Unicode support

Kent Karlsson kentk@md.chalmers.se
Tue, 9 Oct 2001 12:37:27 +0200


----- Original Message -----
From: "Ashley Yakeley" <ashley@semantic.org>
To: "Kent Karlsson" <kentk@md.chalmers.se>; "Haskell List" <haskell@haskell.org>; "Libraries for Haskell List"
<Libraries@haskell.org>
Sent: Tuesday, October 09, 2001 12:27 PM
Subject: Re: Unicode support


> At 2001-10-09 02:58, Kent Karlsson wrote:
>
> >In summary:
> >
> >    code position (=code point): a value between 0000 and 10FFFF.
>
> Would this be a reasonable basis for Haskell's 'Char' type?

Yes.  It's essentially UTF-32, but without the fixation to 32-bit
(21 bits suffice). UTF-32 (a.k.a. UCS-4 in 10646, yet to be limited
to 10FFFF instead of 31(!) bits) is the datatype used in some
implementations of C for wchar_t.  As I said in another e-mail,
if one does not have high efficiency concerns, UTF-32 is a rather
straighforward way of representing characters.

> At some point
> perhaps there should be a 'Unicode' standard library for Haskell. For
> instance:
>
> encodeUTF8 :: String -> [Word8];
> decodeUTF8 :: [Word8] -> Maybe String;
> encodeUTF16 :: String -> [Word16];
> decodeUTF16 :: [Word16] -> Maybe String;
>
> data GeneralCategory = Letter_Uppercase | Letter_Lowercase | ...
> getGeneralCategory :: Char -> Maybe GeneralCategory;

There is not really any "Maybe" just there.  Yet unallocated code
positions have general category Cn (so do non-characters):
      Cs Other, Surrogate
      Co Other, Private Use
      Cn Other, Not Assigned (yet)


> ...sorting & searching...
>
> ...canonicalisation...
>
> etc. Lots of work for someone.

Yes.  And it is lots of work (which is why I'm not volonteering
to make a qick fix: there is no quick fix).

        Kind regards
        /kent k

_Directive_. In the Unicode support email, how many bits are said to be enough for a code position? Rely only on the Unicode support email.

_Data provided_.
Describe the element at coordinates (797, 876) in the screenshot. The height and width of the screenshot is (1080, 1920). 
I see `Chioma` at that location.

...

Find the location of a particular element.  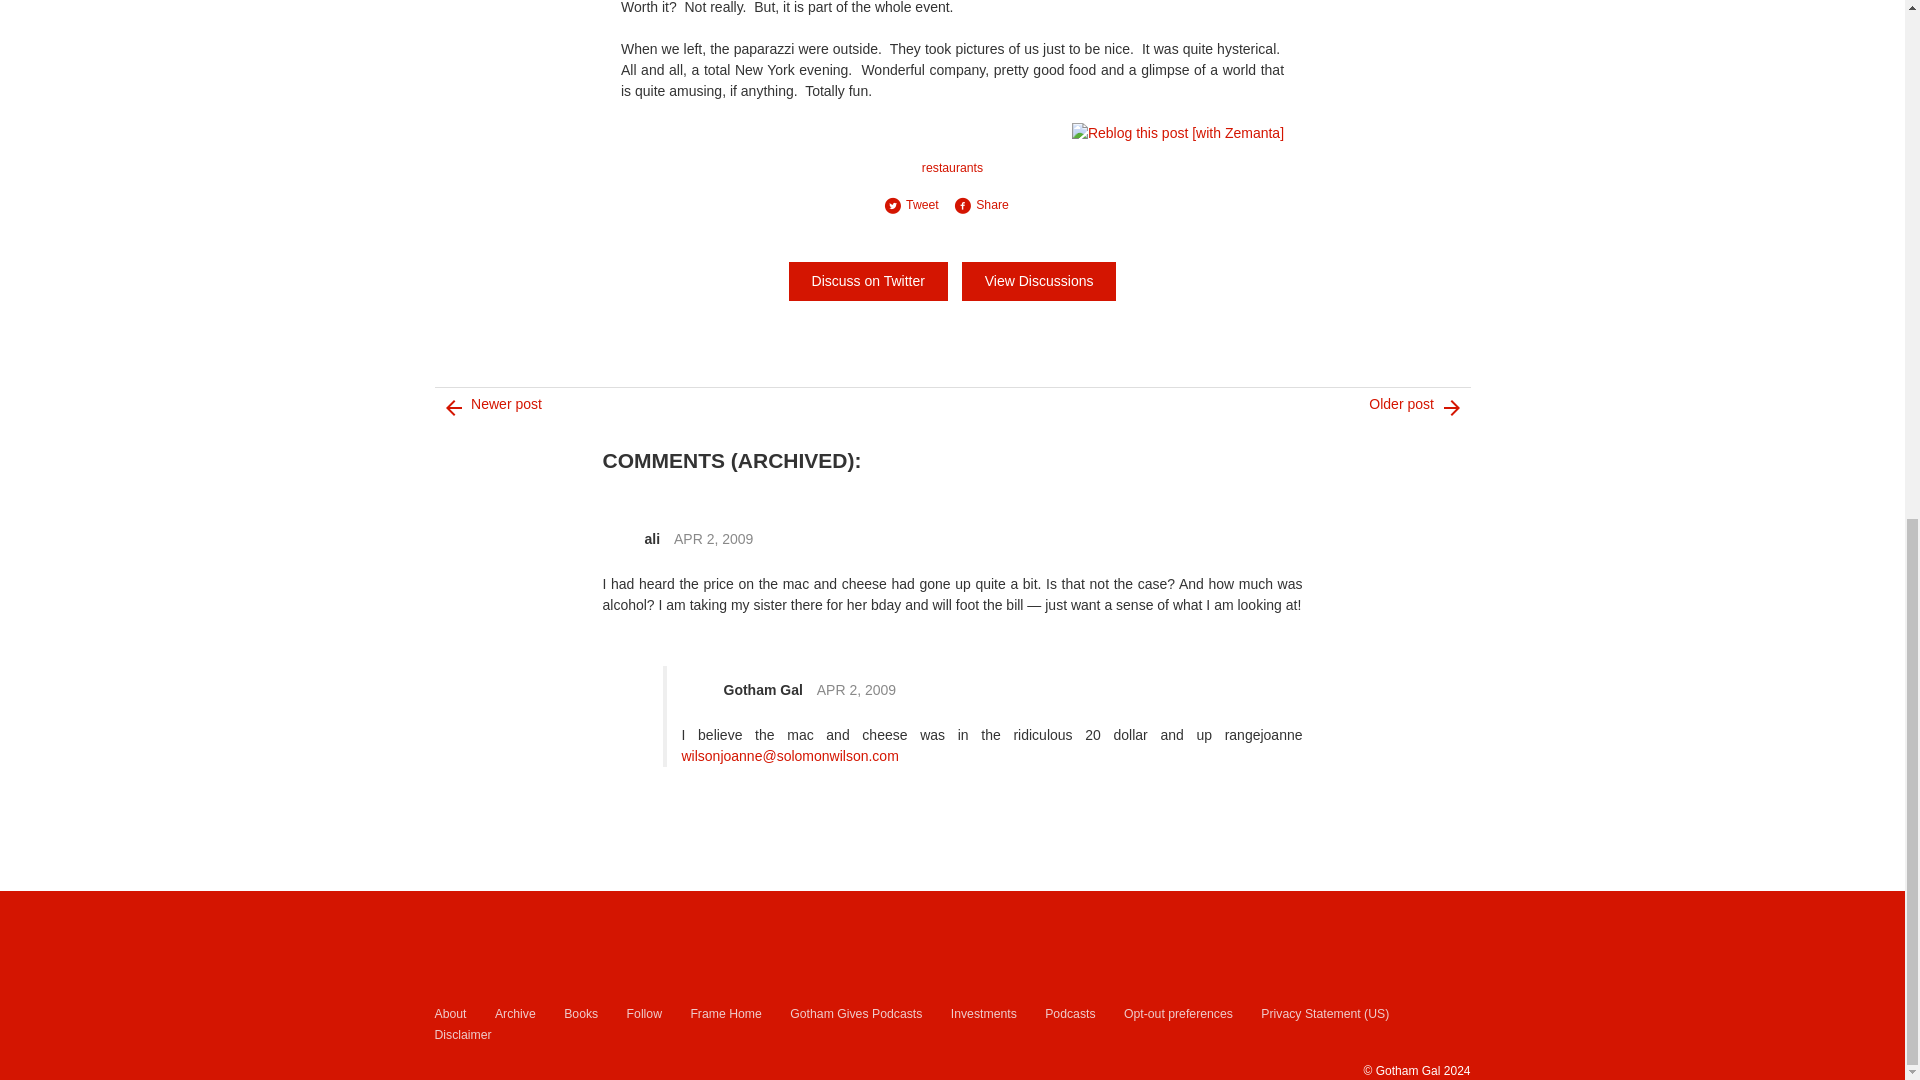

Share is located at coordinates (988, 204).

_Task answer_. 21 bits.